At a meeting on Thursday with a visiting US congressional delegation — including members who are concerned about Taiwan’s defense investments — Ma claimed that the government has quintupled soldiers’ salaries to boost recruitment.
This kind of spin tactic might have worked before bentuhua (本土化) — the localization movement — was sparked in the mid-1970s, which has been integral to the country’s democratization and has led people to question reinstalling a China-centric paradigm in textbooks and to readily discern truth from falsehood.
To some extent, the controversy over the curriculum guidelines reflects rifts in political ideology and national identity, but how much of a pay raise volunteer soldiers get is a simple factual issue.
Ma told the US members of Congress that the minimum monthly pay for a soldier had been raised from NT$7,000 to NT$35,000, but he forgot — deliberately or inadvertently — that comparisons cannot be made between apples and oranges.
A conscript gets a minimum salary of NT$7,000 under the compulsory military system, which is scheduled to be phased out by 2017, when the government plans to launch an all-volunteer military service. Actually, volunteer soldiers have seen their salaries increase by just NT$2,000 to NT$4,000 per month, depending upon their rank. Under the policy, effective Jan. 1, the maximum pay raise is NT$7,640 for soldiers on outlying islets.
This mindset shuts the door to dialogue, which is central to solving problems in a democracy, leaving the concerns haunting the country unaddressed — insufficient military spending, the struggle to recruit volunteers to maintain a professional military and divisions over national identity — which all concern national security and self-defense.
Taiwanese must be familiar with the Ma administration repeatedly “declaring [its] determination” to pursue a course.
The most recent case is securing Taiwan’s place in the Trans-Pacific Partnership and the Regional Comprehensive Economic Partnership, with a committee led by former vice president Vincent Siew (蕭萬長) enlisting private-sector power to help push the bids.
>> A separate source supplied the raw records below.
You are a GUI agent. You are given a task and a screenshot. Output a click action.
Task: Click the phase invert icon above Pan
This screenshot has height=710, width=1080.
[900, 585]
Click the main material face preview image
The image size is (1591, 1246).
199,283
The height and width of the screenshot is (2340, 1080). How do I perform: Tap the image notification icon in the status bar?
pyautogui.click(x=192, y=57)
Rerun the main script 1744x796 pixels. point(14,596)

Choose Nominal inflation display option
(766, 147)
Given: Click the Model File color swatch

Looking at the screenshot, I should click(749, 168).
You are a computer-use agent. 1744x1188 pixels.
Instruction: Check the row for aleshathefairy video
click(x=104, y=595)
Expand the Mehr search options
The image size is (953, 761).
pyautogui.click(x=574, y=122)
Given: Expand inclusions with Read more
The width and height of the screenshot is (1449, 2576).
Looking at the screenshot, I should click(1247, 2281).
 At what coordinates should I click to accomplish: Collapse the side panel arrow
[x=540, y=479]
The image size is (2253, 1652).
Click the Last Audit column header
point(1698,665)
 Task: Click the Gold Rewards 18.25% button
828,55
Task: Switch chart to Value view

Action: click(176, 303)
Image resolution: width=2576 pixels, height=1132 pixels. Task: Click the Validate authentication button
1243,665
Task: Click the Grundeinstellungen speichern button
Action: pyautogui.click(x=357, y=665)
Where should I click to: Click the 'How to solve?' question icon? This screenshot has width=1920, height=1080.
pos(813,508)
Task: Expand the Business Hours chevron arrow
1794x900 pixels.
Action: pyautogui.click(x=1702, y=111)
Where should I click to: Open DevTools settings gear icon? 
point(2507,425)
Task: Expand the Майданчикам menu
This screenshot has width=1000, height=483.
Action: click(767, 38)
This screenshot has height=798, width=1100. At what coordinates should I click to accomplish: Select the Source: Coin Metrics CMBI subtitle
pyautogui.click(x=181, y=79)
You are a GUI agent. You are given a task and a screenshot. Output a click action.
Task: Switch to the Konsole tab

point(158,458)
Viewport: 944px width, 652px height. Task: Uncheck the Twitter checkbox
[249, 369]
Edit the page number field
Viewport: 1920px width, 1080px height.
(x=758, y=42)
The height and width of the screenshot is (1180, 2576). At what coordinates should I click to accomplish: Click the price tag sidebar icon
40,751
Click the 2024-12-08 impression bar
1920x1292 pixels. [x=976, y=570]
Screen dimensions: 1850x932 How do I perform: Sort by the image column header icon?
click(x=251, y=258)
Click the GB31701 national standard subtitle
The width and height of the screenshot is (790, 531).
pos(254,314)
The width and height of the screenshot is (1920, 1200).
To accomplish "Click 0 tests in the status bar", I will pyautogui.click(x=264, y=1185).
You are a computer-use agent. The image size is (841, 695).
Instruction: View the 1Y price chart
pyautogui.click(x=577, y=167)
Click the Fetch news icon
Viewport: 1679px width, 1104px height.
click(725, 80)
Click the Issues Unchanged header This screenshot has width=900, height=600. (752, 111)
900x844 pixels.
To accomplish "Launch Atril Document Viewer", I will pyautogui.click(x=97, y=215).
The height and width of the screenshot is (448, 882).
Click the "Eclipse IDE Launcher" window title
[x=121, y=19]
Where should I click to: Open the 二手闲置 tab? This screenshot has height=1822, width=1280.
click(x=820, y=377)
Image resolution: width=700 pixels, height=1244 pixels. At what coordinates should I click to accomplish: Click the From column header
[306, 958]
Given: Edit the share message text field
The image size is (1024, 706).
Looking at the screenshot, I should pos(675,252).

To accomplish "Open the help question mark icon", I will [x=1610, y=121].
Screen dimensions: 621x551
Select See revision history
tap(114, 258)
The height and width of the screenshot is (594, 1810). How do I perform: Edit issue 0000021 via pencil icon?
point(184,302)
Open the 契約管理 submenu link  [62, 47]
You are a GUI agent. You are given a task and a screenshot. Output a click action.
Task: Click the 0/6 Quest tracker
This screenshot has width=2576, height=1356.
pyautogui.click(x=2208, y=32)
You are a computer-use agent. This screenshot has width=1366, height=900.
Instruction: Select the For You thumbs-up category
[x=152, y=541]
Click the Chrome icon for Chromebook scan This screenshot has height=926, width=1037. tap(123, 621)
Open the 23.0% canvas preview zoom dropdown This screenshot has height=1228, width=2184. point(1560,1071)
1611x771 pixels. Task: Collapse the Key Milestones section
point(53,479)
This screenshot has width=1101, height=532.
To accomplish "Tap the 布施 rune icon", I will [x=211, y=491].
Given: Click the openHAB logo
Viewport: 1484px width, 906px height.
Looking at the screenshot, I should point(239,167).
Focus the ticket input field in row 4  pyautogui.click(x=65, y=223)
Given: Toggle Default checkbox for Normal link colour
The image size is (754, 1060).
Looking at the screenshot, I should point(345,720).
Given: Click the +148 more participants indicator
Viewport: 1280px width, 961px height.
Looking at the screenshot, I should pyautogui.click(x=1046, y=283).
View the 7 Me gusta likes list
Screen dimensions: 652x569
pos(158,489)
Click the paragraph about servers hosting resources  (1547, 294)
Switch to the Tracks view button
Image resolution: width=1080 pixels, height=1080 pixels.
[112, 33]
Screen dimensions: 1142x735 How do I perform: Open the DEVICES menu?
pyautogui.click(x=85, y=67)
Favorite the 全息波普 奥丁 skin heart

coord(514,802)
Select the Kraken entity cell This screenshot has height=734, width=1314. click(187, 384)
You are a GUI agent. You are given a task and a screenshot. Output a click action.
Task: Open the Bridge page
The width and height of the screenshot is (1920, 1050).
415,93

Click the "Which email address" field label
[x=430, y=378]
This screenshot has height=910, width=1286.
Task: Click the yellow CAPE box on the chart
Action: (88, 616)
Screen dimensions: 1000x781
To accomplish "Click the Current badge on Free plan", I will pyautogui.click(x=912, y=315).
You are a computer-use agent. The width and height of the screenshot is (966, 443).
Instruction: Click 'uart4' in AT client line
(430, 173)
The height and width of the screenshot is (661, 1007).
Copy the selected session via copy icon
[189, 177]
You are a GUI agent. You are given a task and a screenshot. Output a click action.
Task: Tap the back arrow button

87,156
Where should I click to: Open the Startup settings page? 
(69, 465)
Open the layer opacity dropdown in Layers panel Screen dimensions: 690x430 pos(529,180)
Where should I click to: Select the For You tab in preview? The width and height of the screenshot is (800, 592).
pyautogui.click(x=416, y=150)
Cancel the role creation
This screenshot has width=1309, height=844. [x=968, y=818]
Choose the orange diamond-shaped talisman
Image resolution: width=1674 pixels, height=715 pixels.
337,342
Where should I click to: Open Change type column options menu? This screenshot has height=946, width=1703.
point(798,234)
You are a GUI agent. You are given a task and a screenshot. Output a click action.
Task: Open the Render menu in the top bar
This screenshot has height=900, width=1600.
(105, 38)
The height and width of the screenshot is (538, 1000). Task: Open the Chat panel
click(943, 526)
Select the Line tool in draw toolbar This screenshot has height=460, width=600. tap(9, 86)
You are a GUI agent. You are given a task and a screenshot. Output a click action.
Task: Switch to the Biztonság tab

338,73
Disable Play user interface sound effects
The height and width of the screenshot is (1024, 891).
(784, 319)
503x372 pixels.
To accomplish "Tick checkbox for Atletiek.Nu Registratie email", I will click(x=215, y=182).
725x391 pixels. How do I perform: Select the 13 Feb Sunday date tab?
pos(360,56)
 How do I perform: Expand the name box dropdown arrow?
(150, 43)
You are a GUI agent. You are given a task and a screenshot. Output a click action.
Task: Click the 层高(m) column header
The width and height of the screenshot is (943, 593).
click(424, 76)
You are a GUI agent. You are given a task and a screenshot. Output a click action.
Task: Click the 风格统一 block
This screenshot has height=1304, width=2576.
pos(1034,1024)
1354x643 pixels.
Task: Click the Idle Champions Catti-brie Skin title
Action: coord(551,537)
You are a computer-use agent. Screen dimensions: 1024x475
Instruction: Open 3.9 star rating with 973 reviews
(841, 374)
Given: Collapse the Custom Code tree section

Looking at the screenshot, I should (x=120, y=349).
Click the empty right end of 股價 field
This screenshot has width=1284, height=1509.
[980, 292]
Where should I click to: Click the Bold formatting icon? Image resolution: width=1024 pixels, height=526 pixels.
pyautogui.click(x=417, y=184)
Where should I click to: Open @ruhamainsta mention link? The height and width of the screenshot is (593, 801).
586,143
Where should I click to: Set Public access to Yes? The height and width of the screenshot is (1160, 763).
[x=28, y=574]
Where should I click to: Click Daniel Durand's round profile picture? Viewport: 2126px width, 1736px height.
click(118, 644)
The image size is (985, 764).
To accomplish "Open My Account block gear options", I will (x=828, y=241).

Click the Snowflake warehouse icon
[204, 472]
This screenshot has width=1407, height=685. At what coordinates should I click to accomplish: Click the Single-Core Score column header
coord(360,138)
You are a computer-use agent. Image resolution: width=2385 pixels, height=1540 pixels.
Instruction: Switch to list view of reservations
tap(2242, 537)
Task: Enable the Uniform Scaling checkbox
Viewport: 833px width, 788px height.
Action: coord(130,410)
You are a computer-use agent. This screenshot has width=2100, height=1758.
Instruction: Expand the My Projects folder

Ma is handling the cross-strait service trade pact the same way, with 13 out of the 20 seats on the steering panel of the committee taken by tycoons and entrepreneurs, in addition to academics.
The cross-strait service trade pact is controversial because benefits it might bring to major conglomerates would come at the expense of small and medium-sized enterprises, which were not consulted beforehand and had no chance to contribute their input during the negotiation process.
It takes more than rhetoric to forge unity to face national challenges. To begin with, government leaders should be less defensive and more open to communication.